The callback rate for job applicants begins to fall significantly around the age of 40-45 and is close to zero by the age of 70.
This was the “striking” finding of a recent Swedish study in which more than 6,000 fictitious resumes were sent to 2,000 employers with job vacancies from 2015 – 2016. The study, The Effect of Age and Gender on Labor Demand – Evidence from a Field Experiment, was conducted by the Swedish Institute for Evaluation of Labour Market and Education Policy. The authors are Magnus Carlsson of the Center for Labor Market and Discrimination Studies at Linnaeus University and economist Stefan Eriksson of Uppsala University.
On average, the study found that each year of aging reduces the call back rate of a job applicant between the ages of 35 and 70 by about one half a percentage point.
The authors note that it is unreasonable to conclude that workers in their early 40s lack important occupational skills, have low physical strength or bad health. Therefore, they say, the “main story of age discrimination in the labor market is not about being old, say above age 55, but rather about not being young, say below age 40-45.”

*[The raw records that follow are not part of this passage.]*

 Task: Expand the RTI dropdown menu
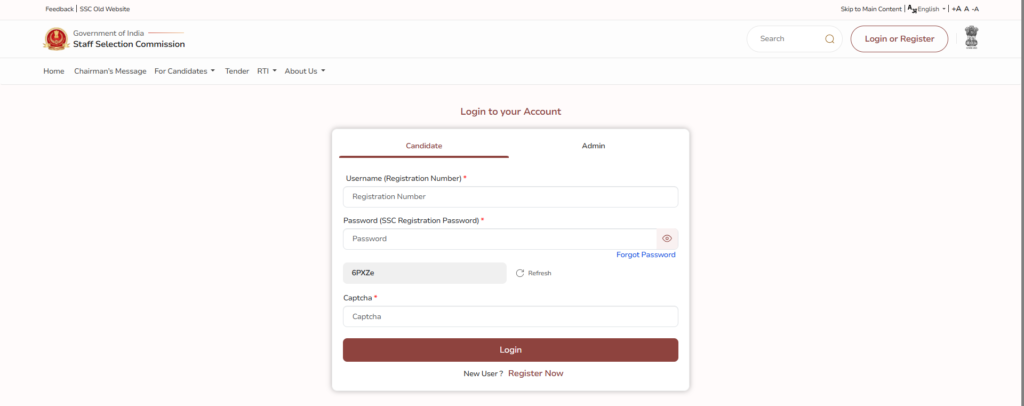267,71
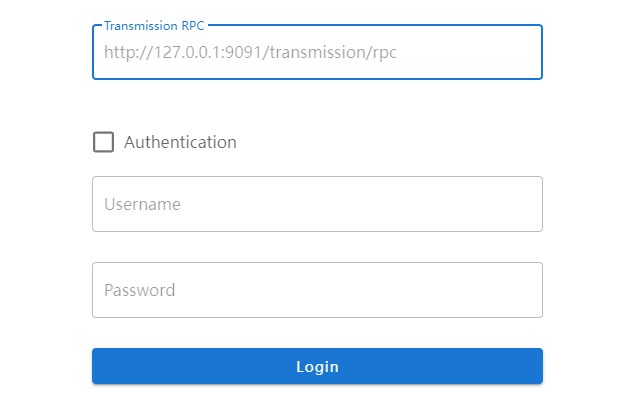640x400 pixels.
Task: Click the RPC address placeholder text
Action: tap(250, 52)
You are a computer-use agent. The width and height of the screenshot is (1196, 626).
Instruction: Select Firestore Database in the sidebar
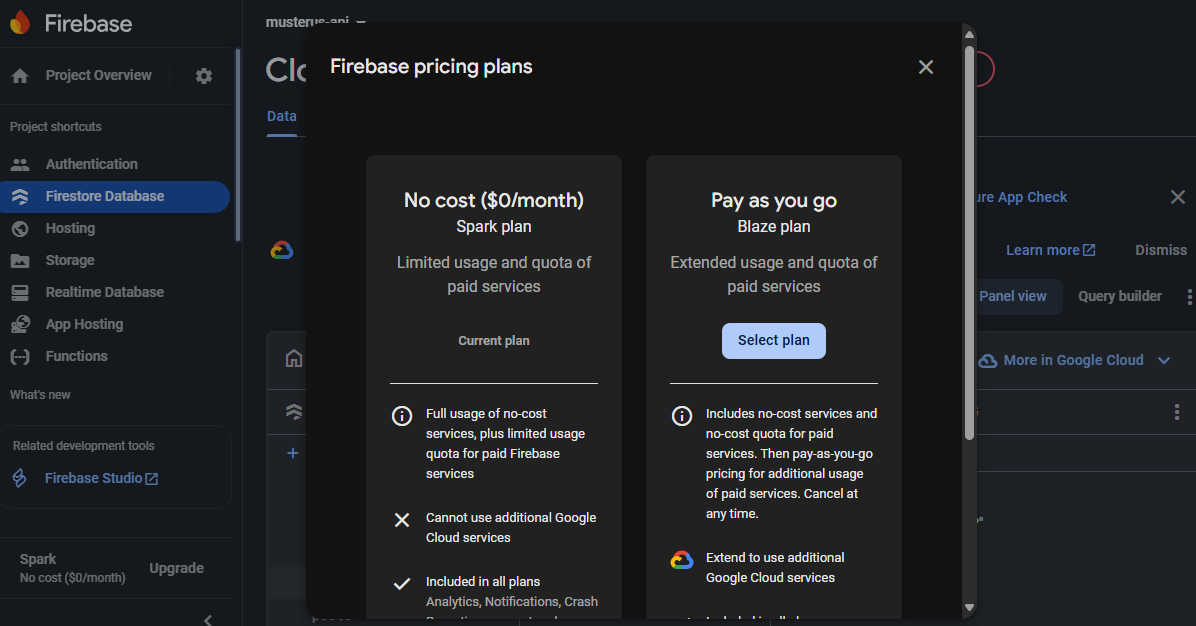103,196
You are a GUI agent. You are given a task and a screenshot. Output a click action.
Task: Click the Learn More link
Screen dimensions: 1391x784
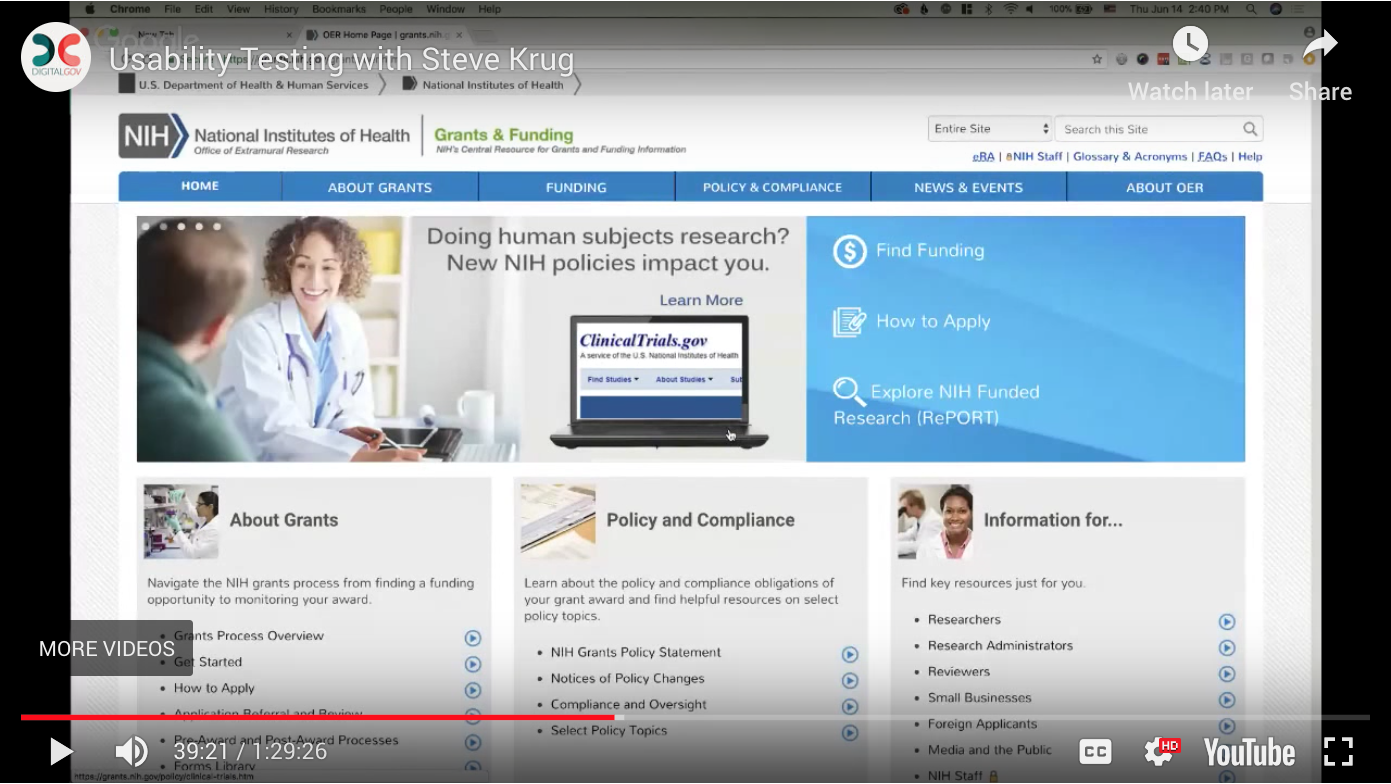coord(703,300)
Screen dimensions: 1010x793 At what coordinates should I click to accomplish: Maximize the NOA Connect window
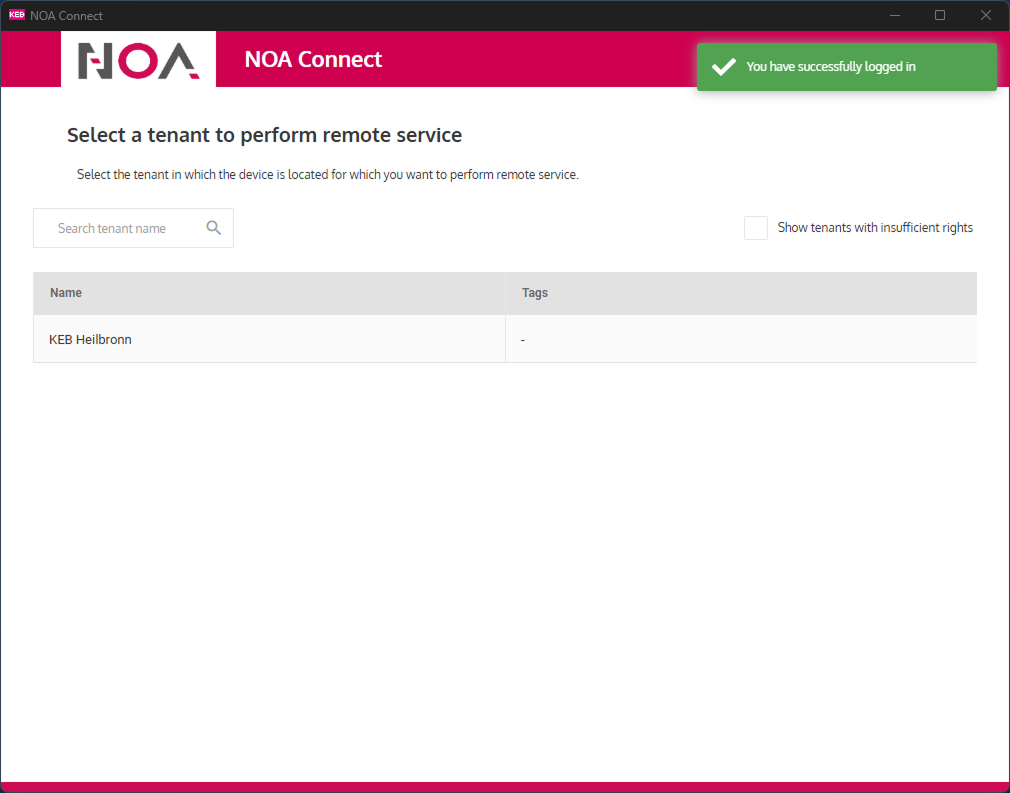click(x=940, y=15)
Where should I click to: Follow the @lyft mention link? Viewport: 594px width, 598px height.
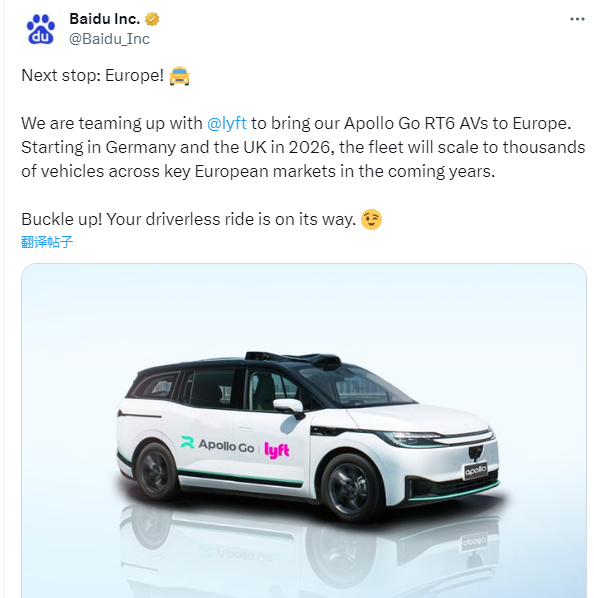(x=227, y=123)
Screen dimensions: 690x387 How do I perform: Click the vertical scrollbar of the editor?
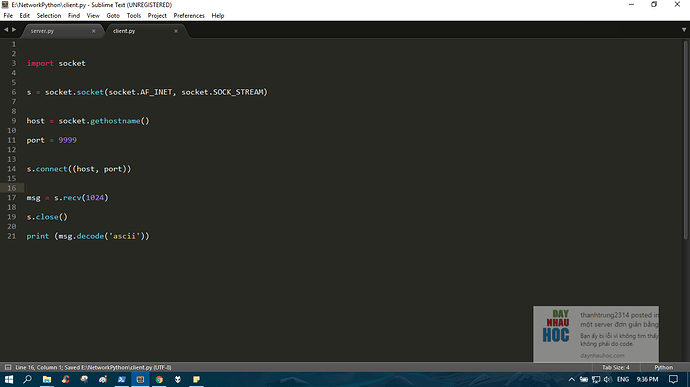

The authors suggest that employers fear workers in their early 40s have started to lose the ability to learn new tasks, flexibility and adaptability, and ambition.
The authors write that the call back rate for women drops at a much steeper rate than that of men after the age of 35.
Th study concludes that age discrimination is a “widespread phenomenon, affecting workers much younger than the age where employers consider them as old (which occurs at age 54 according to our employer survey).
The study encompassed seven occupations that had a job advertisement on the website of the Swedish Public Employment Service. These include administrative assistants, chefs, cleaners, food serving and waitresses, retail sales persons and cashiers, sales representative sand truck drivers.